MATERIAL SHOWN:
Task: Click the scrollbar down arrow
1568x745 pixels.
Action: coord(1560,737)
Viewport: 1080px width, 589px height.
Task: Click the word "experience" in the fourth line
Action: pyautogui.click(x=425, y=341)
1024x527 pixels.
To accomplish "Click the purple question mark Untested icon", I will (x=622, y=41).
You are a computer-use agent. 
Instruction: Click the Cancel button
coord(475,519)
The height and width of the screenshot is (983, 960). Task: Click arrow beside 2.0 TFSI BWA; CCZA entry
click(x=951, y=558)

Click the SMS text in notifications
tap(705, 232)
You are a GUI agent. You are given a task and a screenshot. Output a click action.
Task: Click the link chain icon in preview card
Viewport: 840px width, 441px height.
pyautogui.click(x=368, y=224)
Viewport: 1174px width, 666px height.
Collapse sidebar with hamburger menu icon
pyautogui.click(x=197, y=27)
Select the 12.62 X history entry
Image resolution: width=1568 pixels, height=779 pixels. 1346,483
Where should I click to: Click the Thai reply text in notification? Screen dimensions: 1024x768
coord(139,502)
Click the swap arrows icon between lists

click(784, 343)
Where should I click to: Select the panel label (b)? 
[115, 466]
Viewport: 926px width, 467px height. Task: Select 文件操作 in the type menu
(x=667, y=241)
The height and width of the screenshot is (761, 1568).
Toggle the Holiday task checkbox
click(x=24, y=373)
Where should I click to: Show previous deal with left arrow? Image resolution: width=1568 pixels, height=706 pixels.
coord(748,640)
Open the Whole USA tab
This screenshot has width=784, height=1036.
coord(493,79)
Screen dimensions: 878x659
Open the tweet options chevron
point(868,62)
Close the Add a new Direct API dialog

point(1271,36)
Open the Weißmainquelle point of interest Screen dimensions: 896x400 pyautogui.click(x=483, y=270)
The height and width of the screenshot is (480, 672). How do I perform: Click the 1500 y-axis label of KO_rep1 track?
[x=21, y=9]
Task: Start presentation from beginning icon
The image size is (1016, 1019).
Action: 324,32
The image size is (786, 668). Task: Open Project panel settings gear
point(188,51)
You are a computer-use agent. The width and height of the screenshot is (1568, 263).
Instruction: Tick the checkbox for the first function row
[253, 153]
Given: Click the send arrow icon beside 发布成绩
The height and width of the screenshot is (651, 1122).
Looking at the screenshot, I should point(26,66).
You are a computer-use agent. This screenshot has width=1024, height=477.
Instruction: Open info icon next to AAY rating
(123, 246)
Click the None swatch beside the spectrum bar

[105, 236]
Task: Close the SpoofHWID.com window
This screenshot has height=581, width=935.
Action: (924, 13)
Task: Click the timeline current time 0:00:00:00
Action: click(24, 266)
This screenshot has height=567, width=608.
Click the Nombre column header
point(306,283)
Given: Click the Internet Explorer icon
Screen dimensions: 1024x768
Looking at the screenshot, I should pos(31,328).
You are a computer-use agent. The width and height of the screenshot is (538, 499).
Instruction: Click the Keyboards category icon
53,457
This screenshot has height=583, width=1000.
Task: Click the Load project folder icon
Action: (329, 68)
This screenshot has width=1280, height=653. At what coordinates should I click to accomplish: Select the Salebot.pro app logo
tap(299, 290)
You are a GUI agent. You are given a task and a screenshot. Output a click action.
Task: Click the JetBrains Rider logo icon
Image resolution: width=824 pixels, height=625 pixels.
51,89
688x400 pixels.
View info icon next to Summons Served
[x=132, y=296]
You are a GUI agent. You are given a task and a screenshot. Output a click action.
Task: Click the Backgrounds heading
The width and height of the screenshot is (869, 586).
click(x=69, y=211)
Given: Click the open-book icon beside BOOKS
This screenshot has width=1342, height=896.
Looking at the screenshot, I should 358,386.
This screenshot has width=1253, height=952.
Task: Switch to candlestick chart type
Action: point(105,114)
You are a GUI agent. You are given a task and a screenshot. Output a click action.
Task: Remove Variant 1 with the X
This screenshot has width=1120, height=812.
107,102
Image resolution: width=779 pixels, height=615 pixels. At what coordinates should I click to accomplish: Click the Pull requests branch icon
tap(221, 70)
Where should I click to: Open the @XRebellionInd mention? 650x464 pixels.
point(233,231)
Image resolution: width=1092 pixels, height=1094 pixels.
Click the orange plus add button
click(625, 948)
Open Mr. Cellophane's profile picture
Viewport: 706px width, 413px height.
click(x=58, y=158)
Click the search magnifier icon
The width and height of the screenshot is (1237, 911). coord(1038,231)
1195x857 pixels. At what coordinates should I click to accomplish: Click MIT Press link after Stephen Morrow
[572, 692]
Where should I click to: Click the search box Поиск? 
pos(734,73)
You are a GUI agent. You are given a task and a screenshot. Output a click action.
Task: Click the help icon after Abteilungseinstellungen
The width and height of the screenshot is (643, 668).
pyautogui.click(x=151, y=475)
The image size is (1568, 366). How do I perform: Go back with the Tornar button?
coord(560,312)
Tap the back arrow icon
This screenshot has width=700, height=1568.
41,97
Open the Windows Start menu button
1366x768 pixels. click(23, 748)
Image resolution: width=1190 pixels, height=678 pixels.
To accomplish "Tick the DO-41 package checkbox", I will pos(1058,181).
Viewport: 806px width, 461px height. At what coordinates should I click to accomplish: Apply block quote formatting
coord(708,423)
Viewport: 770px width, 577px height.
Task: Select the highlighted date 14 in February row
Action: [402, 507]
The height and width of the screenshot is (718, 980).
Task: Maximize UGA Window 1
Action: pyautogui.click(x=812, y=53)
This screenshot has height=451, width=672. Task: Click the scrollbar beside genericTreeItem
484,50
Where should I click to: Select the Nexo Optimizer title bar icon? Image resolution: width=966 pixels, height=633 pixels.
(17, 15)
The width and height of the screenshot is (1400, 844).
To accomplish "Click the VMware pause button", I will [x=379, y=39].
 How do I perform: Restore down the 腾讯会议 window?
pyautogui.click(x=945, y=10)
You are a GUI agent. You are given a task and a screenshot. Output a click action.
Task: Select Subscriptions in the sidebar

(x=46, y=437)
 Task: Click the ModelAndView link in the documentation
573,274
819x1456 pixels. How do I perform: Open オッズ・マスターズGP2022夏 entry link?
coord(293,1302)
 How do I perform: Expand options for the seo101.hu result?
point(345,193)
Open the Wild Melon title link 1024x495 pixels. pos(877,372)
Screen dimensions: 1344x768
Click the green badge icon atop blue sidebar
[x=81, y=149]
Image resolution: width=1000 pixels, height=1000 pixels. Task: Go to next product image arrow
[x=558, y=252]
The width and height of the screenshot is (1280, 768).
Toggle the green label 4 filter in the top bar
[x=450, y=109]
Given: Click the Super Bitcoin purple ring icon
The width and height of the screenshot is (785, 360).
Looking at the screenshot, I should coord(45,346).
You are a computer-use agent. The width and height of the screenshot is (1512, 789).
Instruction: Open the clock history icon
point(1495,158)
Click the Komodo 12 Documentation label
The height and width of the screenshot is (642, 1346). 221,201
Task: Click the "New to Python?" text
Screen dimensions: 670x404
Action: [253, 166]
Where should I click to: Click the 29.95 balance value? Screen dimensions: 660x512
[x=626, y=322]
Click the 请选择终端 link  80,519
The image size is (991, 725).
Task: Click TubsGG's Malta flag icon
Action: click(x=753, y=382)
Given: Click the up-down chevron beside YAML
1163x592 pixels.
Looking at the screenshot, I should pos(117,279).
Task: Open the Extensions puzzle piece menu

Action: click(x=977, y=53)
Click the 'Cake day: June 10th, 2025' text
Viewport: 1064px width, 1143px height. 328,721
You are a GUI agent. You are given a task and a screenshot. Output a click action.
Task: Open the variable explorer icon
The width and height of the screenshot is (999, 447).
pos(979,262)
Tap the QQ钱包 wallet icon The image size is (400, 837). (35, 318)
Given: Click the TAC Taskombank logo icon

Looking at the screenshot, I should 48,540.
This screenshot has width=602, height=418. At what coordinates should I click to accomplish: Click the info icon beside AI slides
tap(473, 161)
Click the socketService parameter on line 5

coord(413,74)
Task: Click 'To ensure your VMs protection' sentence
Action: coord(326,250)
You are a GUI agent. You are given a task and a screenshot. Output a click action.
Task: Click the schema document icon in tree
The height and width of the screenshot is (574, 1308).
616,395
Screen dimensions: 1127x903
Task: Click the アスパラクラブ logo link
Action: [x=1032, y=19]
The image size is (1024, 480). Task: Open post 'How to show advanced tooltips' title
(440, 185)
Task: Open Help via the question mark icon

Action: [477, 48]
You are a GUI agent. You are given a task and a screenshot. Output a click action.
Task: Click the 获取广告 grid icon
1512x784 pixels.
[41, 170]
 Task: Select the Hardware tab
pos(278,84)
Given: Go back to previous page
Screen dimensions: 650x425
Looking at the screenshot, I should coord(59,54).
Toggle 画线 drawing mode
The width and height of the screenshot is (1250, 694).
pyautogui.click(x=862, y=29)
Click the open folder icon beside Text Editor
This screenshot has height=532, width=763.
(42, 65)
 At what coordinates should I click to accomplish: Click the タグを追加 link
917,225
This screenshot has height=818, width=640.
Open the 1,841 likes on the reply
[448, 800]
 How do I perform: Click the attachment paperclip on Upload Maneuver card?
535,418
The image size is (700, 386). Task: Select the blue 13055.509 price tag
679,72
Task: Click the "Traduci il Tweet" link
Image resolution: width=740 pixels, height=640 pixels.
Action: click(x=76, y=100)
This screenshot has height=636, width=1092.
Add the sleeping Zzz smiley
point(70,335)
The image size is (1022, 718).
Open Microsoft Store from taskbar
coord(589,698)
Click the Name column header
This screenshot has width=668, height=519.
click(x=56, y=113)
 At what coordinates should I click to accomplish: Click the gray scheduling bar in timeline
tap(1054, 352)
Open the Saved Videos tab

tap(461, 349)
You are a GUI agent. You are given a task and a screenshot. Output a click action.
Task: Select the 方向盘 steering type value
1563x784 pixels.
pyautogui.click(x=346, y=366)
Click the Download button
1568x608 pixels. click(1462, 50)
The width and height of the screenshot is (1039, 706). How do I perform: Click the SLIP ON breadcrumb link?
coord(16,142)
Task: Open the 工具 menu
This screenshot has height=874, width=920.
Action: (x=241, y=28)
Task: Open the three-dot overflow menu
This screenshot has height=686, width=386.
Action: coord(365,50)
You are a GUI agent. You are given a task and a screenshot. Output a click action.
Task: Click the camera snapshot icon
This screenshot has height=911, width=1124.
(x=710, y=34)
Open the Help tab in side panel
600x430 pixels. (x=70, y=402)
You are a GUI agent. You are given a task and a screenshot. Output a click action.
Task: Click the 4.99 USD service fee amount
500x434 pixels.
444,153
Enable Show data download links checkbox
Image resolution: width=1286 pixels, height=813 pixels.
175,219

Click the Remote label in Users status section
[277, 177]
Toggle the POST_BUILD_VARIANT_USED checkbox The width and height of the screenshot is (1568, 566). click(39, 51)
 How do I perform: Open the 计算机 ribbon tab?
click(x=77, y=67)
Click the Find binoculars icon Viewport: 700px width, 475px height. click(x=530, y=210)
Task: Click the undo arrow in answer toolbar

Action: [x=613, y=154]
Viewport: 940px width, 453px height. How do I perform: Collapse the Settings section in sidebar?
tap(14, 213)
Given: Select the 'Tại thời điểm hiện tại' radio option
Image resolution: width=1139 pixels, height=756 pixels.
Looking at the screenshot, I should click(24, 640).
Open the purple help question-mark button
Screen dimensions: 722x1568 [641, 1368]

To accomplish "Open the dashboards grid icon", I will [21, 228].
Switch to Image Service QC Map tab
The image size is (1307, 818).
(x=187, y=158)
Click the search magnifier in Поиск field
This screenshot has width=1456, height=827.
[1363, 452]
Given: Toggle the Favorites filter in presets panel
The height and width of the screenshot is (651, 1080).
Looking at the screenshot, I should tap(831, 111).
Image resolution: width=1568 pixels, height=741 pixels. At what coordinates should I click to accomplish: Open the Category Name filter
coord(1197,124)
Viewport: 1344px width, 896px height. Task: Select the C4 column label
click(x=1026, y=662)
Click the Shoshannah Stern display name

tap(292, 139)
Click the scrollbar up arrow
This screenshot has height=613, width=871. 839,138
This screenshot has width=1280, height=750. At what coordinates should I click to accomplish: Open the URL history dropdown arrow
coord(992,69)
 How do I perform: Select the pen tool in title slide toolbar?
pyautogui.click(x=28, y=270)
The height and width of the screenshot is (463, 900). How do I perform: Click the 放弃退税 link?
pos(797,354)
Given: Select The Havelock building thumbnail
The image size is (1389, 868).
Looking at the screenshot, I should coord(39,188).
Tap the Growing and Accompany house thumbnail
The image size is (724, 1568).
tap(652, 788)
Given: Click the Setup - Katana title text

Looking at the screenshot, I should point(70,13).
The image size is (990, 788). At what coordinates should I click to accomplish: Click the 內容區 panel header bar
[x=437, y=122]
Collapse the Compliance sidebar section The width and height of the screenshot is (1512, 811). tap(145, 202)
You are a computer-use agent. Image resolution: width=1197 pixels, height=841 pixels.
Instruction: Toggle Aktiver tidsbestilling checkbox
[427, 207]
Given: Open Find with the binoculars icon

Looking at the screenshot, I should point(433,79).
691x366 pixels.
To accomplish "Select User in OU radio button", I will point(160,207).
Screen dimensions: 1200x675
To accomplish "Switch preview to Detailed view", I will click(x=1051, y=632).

WHAT TO WORK ON:
Please give back exactly the lines of the listing above that run from the one containing "Task: Open Help via the question mark icon" through the one containing "Given: Go back to previous page", and only those.

PROBLEM SOLUTION:
Task: Open Help via the question mark icon

Action: [477, 48]
You are a GUI agent. You are given a task and a screenshot. Output a click action.
Task: Click the 获取广告 grid icon
1512x784 pixels.
[41, 170]
 Task: Select the Hardware tab
pos(278,84)
Given: Go back to previous page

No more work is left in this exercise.